## What needs to be done
Can you repeat the records word for word, from the line containing "Locate an element on the screen. This" through the line containing "end-labels: 11.8 11.2", leaving out the pictures?

## Provided entries
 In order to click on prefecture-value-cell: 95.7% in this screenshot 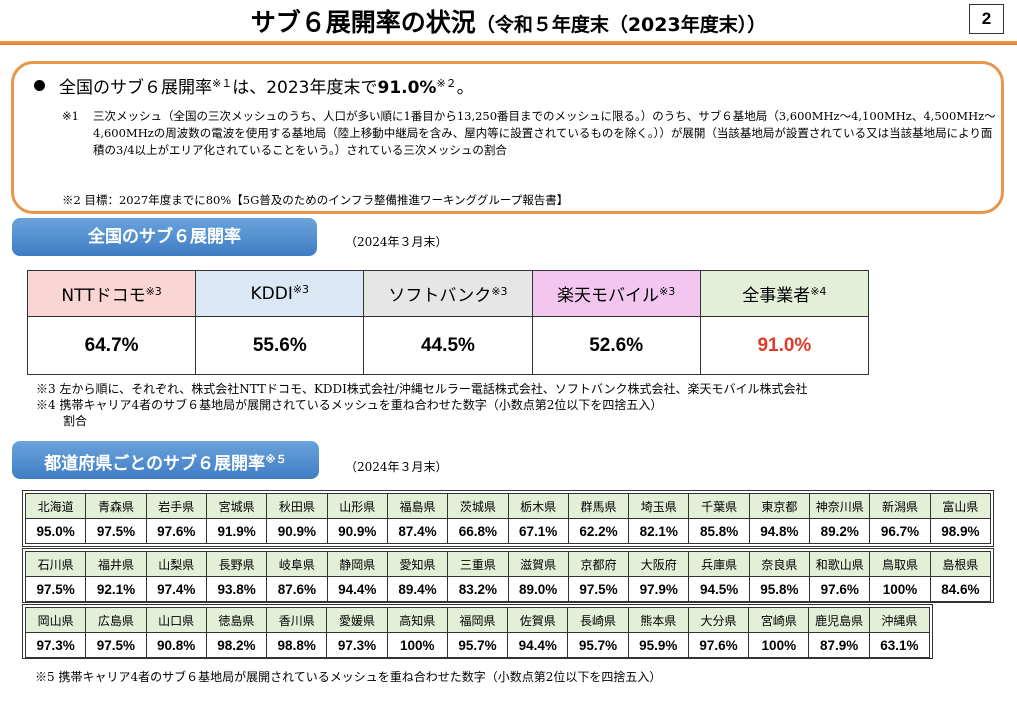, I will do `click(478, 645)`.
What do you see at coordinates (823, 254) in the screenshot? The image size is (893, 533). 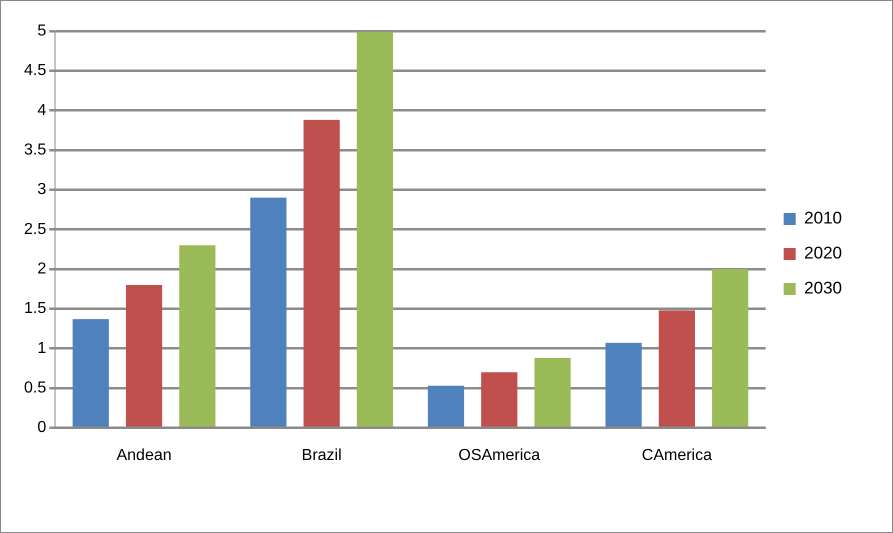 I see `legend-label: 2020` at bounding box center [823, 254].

==

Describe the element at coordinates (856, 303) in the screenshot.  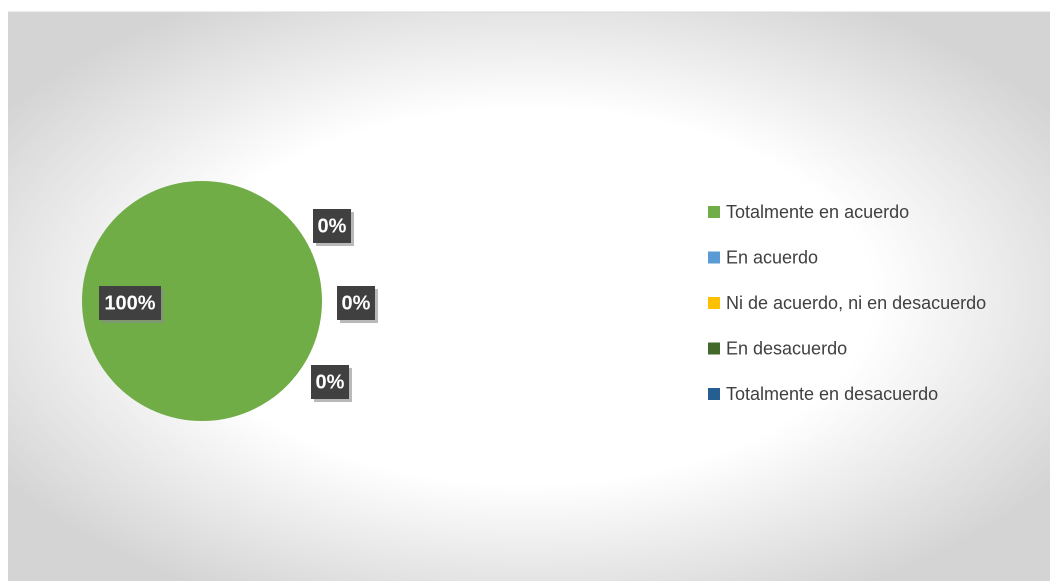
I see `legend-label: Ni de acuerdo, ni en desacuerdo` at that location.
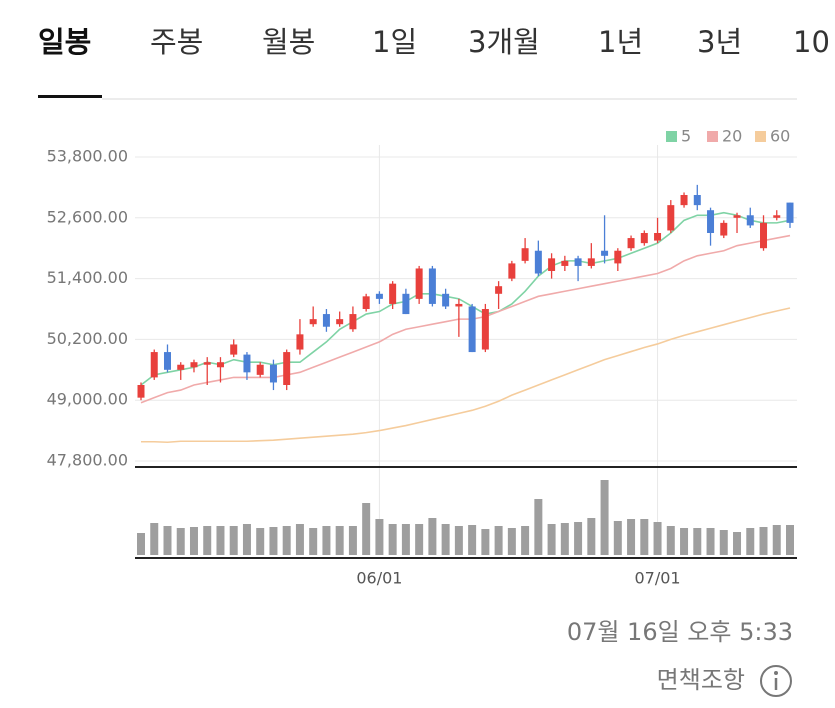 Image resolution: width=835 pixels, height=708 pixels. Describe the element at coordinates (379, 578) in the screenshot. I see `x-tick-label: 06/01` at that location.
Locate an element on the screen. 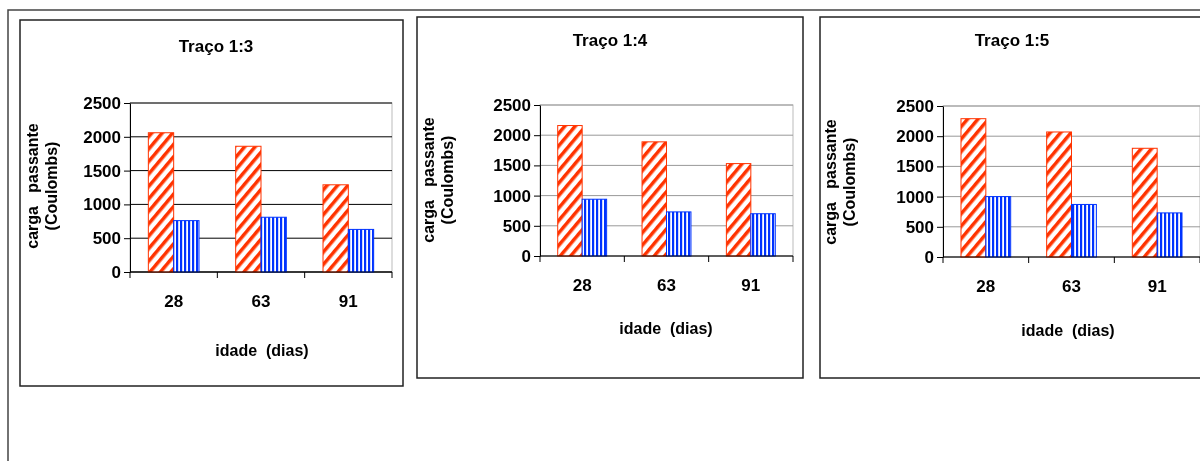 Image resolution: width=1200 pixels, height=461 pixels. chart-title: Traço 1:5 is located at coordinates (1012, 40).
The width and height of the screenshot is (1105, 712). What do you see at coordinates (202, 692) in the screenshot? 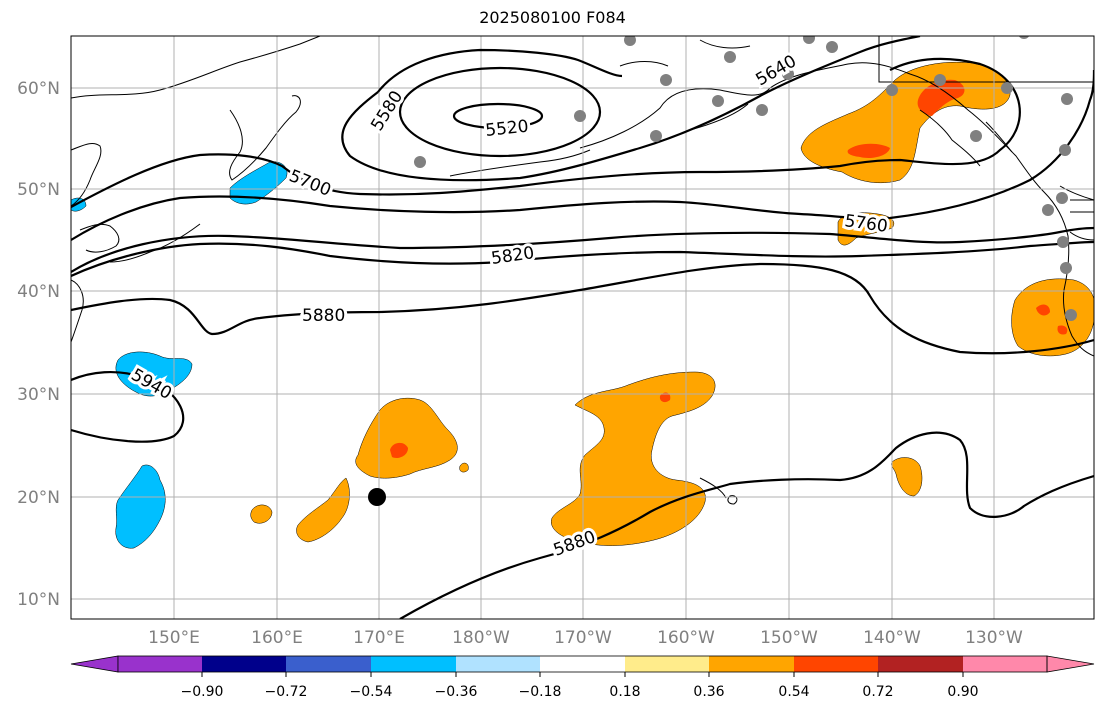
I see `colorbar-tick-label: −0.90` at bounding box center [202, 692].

==

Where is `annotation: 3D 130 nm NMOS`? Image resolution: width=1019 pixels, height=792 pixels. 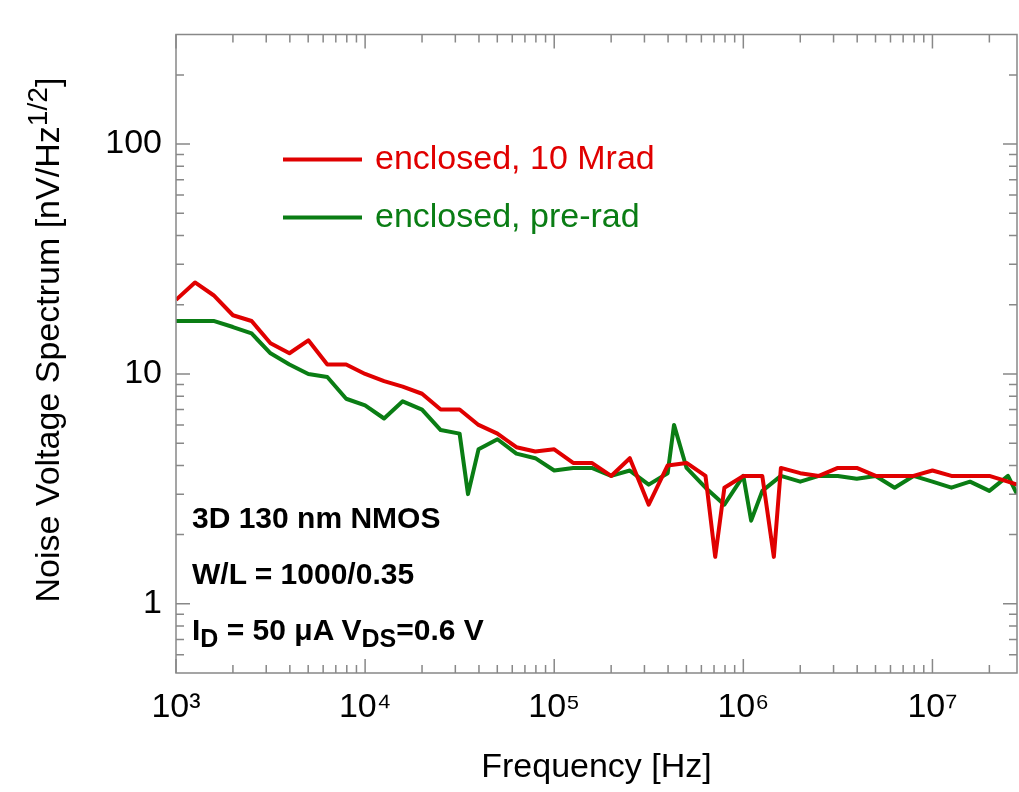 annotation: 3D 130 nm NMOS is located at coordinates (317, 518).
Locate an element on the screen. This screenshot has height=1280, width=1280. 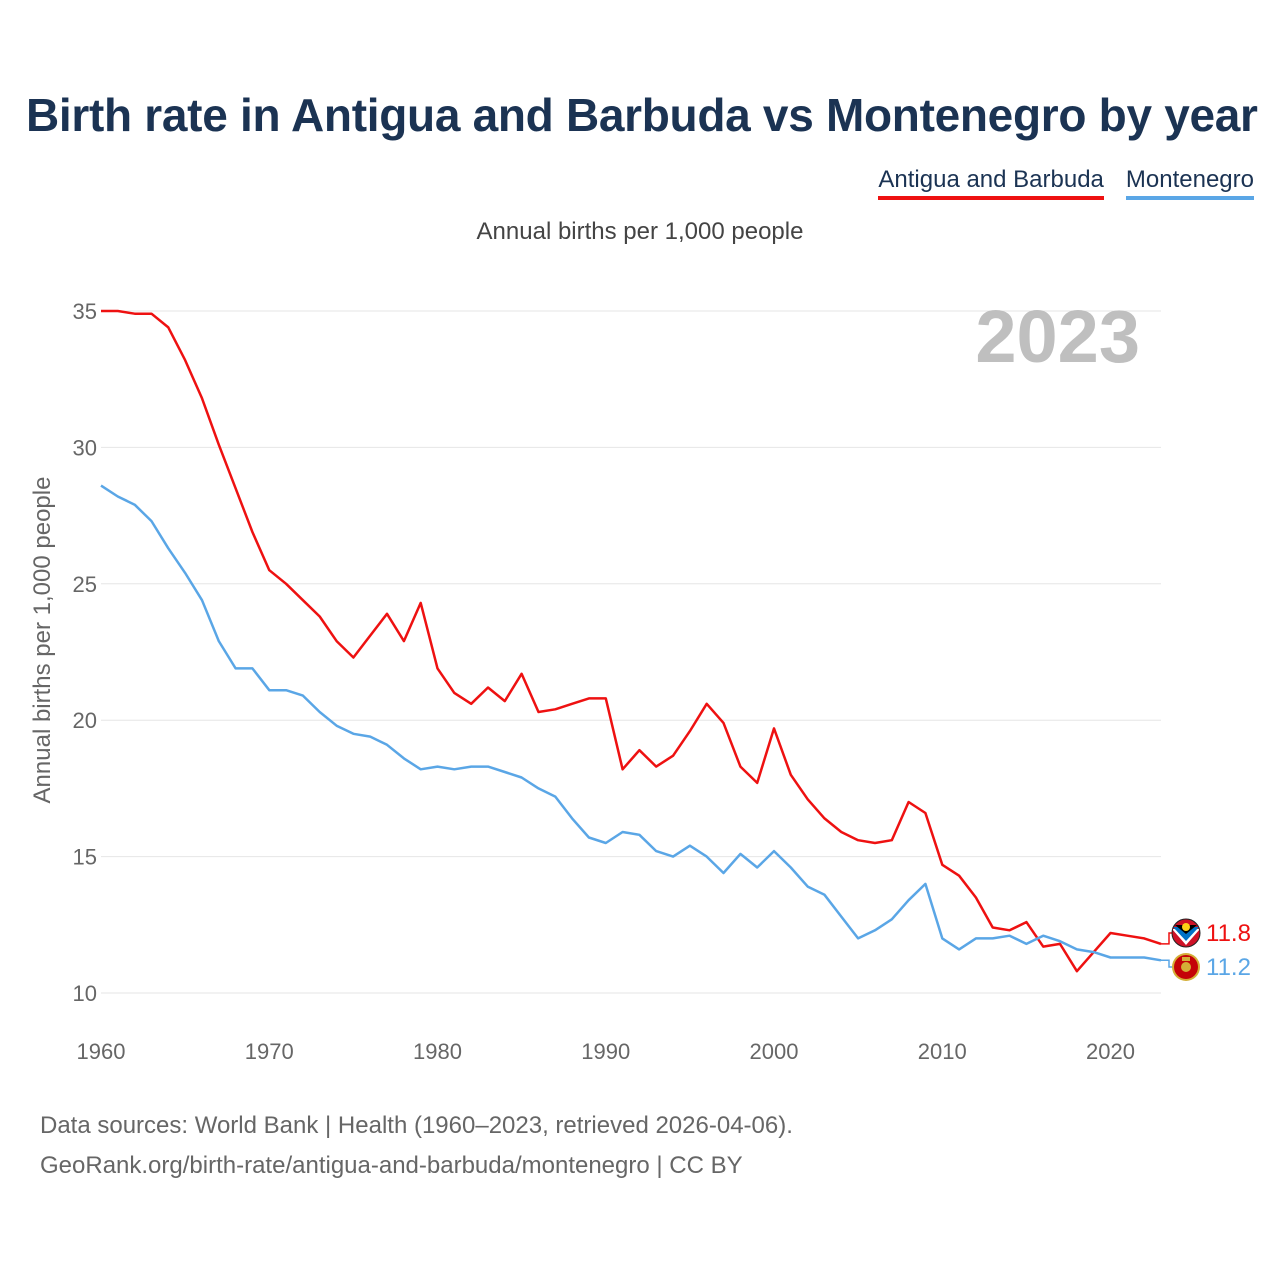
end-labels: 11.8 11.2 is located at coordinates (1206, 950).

## Solved problem
Locate an element on the screen. This screenshot has height=1280, width=1280. 
end-labels: 11.8 11.2 is located at coordinates (1206, 950).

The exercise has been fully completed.